Why did the Court rule in favor of abortion’s constitutionality?

In a majority opinion written by Justice Harry A. Blackmun, the Court argued that making abortion broadly illegal violates the due process clause of the Fourteenth Amendment, which ensures a citizen’s right to privacy. The clause reads that “no State shall...deprive any person of life, liberty, or property, without due process of law,” in essence meaning states must respect the rights afforded to Americans. Within the context of Roe v. Wade, a person’s bodily autonomy was considered part of their right to privacy, with excessive government regulation of a person’s body being unconstitutional.

Is Roe v. Wade federal law?

No. Roe v. Wade is constitutional precedent, not a federal law. The Supreme Court and the wider judicial branch determine whether or not it is constitutional for a state to enact certain laws. But the Court itself does not codify those laws—that’s the job of the legislative branch.

Lawmakers on Capitol Hill could codify abortion protections into federal law, meaning that abortion would remain legal regardless of the Court’s decision to overturn Roe v. Wade. However, the Women’s Health Protection Act, which would’ve codified the right to an abortion, failed to pass in the Senate in May.
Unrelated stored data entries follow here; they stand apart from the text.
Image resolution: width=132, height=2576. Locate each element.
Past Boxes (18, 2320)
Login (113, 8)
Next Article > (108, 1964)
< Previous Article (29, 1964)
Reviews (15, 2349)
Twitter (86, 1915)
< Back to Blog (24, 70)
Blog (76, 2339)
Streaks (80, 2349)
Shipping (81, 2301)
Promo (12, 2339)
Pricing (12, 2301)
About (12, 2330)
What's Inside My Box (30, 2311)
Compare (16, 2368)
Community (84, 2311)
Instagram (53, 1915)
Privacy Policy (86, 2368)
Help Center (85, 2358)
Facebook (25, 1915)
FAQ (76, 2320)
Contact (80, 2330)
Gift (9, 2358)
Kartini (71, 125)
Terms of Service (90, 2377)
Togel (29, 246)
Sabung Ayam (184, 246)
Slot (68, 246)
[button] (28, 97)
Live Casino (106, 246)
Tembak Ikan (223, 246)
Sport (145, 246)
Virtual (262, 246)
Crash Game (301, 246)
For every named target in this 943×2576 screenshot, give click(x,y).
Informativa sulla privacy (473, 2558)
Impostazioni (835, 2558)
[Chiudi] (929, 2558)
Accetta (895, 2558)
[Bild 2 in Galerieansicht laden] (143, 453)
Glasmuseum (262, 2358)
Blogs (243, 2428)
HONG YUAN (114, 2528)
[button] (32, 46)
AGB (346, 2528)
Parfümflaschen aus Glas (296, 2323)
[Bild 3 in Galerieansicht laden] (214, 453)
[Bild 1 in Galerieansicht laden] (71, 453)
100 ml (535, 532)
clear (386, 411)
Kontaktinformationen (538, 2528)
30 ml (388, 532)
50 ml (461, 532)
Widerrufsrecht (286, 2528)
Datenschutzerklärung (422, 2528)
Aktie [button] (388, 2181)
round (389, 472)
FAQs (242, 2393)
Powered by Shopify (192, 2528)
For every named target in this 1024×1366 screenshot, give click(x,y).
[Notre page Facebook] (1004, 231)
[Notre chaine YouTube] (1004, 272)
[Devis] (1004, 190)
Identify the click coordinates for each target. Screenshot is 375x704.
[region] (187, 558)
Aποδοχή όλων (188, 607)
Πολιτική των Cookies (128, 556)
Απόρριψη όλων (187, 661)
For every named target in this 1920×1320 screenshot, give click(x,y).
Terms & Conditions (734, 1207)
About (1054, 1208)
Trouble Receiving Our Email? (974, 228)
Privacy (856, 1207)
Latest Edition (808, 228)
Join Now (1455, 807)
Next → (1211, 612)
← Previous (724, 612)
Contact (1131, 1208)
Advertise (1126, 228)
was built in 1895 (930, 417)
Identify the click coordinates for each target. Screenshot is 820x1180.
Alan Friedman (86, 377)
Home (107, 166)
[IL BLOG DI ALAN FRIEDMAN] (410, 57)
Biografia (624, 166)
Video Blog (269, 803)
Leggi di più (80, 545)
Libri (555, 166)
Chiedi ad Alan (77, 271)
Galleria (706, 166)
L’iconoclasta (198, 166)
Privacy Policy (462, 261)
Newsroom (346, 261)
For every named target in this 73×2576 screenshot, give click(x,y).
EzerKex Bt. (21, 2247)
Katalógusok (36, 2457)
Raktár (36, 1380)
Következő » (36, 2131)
What does the Supreme Court overturning Roe mean for abortion access in America?

With Roe v. Wade overturned, the question of abortion’s legality would be decided entirely by individual states. Now that the case is overturned, abortion could become outright illegal in numerous states.

The Center for Reproductive Rights, a human rights organization and pro-choice group, maintains a database called “What if Roe fell?” which predicts at least 25 states are expected to ban abortion altogether if Roe v. Wade is overturned.

The overturning of Roe v. Wade also calls into question the legitimacy of the Court, which is expected to maintain precedent. Such precedent prevents landmark decisions from shifting every few decades and ensures governmental stability. But in a time of increasingly polarized politics, it seems unlikely that this Court will respect precedent.